À cause de tout ce qui précède, nous ne
pouvons pas nous satisfaire de la réalité, mais
ne sommes en aucun cas capable de l’améliorer,
ou de la combattre, s’en suit alors un mécanisme
de fuite vers une autre réalité, plus à
même de répondre à nos attentes.
Le développement parallèle des jeux vidéo
et des jeux de rôle illustre parfaitement ce besoin de
déconnexion avec la réalité, permettant,
pour quelques instants, de s’échapper, de manière
de plus en plus réaliste et en impliquant de plus en
plus le joueur dans l’univers virtuel.
Je ne porte pas de jugement sur l’attitude qui consiste
à fuir la réalité pour évoluer dans
une autre (qui demanderait à elle seule une étude
complète et poussée), mais c’est un fait
qu’il est important de relever : nous cherchons l’évasion.
Une fois de plus, le cinéma ne peut rester en retrait
par rapport à ce besoin et offre un grand nombre de réalités
déformées ou parallèles.
Parfois, seules quelques
petites touches d’irréel parsèment les films,
à l’image de Pulp Fiction.
L’action s’y déroule dans le même monde
que le notre, mais le montage des scènes dans un ordre
non chronologique (qui font agir des gens censés être
morts dans la scène précédente, par exemple)
donne une impression d’imaginaire, où les actions
n’ont pas réellement de conséquence, où
l’on peut revenir en arrière, sur ce qui a été
fait...

● **LIGNES DE DONNÉES**:
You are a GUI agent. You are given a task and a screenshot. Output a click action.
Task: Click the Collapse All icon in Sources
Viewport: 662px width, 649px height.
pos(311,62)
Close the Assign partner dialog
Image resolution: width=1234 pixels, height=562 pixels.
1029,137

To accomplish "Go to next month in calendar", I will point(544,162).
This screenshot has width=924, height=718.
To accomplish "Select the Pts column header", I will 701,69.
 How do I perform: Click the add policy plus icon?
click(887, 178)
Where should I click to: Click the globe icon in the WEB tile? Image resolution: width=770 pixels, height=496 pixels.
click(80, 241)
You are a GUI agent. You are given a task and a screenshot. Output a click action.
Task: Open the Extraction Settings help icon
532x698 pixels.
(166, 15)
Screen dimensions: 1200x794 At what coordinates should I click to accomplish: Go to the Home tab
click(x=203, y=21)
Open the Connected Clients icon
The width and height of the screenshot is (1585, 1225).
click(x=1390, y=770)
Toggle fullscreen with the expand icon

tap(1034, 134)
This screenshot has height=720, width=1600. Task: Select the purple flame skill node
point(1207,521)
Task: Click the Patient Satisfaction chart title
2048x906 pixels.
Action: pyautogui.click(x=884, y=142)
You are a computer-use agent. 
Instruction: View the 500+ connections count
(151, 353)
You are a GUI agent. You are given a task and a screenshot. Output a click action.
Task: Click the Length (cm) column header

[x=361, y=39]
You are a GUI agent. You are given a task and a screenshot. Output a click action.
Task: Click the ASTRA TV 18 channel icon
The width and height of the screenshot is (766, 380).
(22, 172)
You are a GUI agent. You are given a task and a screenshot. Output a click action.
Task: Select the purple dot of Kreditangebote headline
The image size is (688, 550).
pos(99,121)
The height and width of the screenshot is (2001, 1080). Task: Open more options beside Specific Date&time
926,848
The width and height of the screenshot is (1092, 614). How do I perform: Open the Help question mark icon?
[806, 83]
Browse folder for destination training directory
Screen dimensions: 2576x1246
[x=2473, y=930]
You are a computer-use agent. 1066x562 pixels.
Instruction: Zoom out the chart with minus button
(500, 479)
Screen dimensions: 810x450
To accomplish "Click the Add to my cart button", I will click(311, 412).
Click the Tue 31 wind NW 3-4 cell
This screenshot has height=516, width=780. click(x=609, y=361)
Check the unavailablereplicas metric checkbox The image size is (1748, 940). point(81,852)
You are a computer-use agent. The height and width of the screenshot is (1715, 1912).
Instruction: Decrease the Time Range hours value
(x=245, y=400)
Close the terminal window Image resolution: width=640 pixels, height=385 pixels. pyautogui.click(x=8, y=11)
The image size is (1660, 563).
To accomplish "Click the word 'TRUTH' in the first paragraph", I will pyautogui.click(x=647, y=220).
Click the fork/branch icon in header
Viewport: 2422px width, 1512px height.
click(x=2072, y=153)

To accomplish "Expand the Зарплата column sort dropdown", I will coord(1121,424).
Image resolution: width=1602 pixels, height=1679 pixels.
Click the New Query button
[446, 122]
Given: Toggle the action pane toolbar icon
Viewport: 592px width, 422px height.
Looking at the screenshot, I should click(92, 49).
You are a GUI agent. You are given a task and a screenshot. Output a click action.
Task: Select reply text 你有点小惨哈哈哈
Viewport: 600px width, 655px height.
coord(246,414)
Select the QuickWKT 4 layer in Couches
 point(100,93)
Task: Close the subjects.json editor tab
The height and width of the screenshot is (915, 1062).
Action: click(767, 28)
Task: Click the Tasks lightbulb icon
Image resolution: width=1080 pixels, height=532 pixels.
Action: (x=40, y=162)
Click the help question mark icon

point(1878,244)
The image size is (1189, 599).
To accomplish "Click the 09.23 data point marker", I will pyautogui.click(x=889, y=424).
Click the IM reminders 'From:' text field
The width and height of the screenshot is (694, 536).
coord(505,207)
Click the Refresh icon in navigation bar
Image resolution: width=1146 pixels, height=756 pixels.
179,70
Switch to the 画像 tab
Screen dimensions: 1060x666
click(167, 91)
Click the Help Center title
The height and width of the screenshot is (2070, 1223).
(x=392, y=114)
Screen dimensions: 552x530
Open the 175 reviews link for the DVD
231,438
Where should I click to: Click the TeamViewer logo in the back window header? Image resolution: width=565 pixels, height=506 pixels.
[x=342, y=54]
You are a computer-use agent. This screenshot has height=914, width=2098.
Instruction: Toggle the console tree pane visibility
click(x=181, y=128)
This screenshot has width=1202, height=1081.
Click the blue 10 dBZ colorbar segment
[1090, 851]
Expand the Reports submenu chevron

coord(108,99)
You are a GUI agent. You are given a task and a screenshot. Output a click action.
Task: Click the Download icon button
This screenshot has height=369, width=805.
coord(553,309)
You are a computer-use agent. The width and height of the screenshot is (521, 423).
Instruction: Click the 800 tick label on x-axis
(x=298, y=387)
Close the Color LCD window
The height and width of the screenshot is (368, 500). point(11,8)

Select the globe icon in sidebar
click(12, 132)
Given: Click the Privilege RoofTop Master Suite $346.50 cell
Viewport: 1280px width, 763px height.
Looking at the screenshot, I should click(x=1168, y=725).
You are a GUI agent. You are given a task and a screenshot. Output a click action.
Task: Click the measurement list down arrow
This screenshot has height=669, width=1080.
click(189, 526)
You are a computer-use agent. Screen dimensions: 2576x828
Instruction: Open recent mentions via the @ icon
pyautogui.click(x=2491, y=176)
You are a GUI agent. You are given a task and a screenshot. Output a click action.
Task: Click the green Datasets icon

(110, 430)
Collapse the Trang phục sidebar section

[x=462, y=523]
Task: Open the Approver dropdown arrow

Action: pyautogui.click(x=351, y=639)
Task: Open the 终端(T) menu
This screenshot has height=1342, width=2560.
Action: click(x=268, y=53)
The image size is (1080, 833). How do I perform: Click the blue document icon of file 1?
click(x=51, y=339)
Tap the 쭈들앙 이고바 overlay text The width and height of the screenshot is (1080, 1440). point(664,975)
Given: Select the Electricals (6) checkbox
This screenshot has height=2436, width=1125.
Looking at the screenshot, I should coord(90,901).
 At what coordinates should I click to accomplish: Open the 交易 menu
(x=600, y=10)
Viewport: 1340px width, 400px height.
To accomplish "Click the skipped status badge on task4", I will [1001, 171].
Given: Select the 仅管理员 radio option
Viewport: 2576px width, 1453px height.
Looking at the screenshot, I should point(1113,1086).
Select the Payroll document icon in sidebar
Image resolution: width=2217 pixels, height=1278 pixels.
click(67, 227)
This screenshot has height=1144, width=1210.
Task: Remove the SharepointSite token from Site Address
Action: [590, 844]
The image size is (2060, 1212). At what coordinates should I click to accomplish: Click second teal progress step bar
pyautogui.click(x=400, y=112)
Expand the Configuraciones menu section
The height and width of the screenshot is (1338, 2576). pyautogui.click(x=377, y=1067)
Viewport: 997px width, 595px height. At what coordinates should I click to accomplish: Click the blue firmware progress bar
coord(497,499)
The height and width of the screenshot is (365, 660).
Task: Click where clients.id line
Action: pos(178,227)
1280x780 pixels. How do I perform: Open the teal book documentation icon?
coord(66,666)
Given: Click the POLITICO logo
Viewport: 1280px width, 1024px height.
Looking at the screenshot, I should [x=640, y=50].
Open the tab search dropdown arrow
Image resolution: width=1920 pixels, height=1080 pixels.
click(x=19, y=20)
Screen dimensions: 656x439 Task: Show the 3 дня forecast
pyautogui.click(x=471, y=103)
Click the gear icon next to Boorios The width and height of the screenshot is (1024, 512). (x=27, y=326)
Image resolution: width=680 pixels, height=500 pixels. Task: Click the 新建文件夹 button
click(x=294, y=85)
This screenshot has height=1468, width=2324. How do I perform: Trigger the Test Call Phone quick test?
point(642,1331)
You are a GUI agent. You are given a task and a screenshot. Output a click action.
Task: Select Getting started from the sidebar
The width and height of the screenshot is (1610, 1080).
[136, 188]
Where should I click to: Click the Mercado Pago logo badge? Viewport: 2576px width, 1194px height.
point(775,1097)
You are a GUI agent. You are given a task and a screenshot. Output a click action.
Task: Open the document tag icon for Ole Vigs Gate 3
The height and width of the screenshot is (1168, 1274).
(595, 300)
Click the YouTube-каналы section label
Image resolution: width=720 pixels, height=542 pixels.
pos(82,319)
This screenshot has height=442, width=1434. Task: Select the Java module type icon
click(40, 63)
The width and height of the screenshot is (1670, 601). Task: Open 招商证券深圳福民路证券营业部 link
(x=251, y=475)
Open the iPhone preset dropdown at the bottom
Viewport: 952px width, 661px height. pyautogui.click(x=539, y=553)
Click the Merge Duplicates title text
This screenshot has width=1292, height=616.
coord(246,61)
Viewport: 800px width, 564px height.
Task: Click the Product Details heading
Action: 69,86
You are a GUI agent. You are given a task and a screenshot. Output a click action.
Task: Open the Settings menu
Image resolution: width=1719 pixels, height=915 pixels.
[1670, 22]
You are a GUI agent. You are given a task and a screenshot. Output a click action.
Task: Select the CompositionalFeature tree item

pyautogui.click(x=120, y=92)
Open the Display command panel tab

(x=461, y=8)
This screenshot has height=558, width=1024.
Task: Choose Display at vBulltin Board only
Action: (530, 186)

● **SÉRIE D'EXERCICES**:
1 – Dans l'extrait sur l'évasion hors du réel, quel film sert d'exemple de quelques petites touches d'irréel ?
2 – Reformulez plus brièvement le paragraphe de l'extrait sur l'évasion hors du réel qui commence par « Le développement parallèle des jeux vidéo », en conservant ses faits essentiels.
3 – Poursuivez la rédaction de l'extrait sur l'évasion hors du réel en reprenant à la suite de sa dernière phrase.

● **RÉPONSES PAR EXERCICE**:
1 – Pulp Fiction.

2 – L'essor simultané des jeux vidéo et des jeux de rôle traduit un besoin de se déconnecter du réel. Il offre une échappée passagère, toujours plus réaliste, qui implique davantage le joueur dans l'univers virtuel.

3 –
Cette impression est d’autant plus accentuée que
les dialogues entre les personnages sont, eux, très proches
du quotidien, donnant un sentiment coutumier immédiatement
brisé par le montage.
Bernie
sort déjà beaucoup plus des sentiers battus de
la réalité : situations loufoques, dialogues décalés,
personnages étranges...
Le contexte dans lequel évolue l’histoire est bien
réel, mais les choses qui s’y déroulent
s’envolent vers le fantasque, à l’image de
l’identité du héros, Bernie, qui va évoluer
à mesure de ce qu’il apprend (ou qu’il croit
apprendre) sur son passé, changeant son nom au fur et
à mesure de l’histoire.
L’inverse se passe
dans Crouching Tiger, Hidden Dragon.
Dans ce film, les personnages sont très ancrés
dans le réel, les dialogues également mais ce
sont leurs actions qui sortent de l’ordinaire.
Des bonds qui ont l’allure de vol, une légèreté
permettant de rester en équilibre sur des branches de
bambou... Et une fois de plus, l’irréel est amené
avec naturel, personne ne s’en étonne ni ne s’en
offusque, il semble venir de soit, et si cela peut étonner
au départ, on s’y accoutume très vite.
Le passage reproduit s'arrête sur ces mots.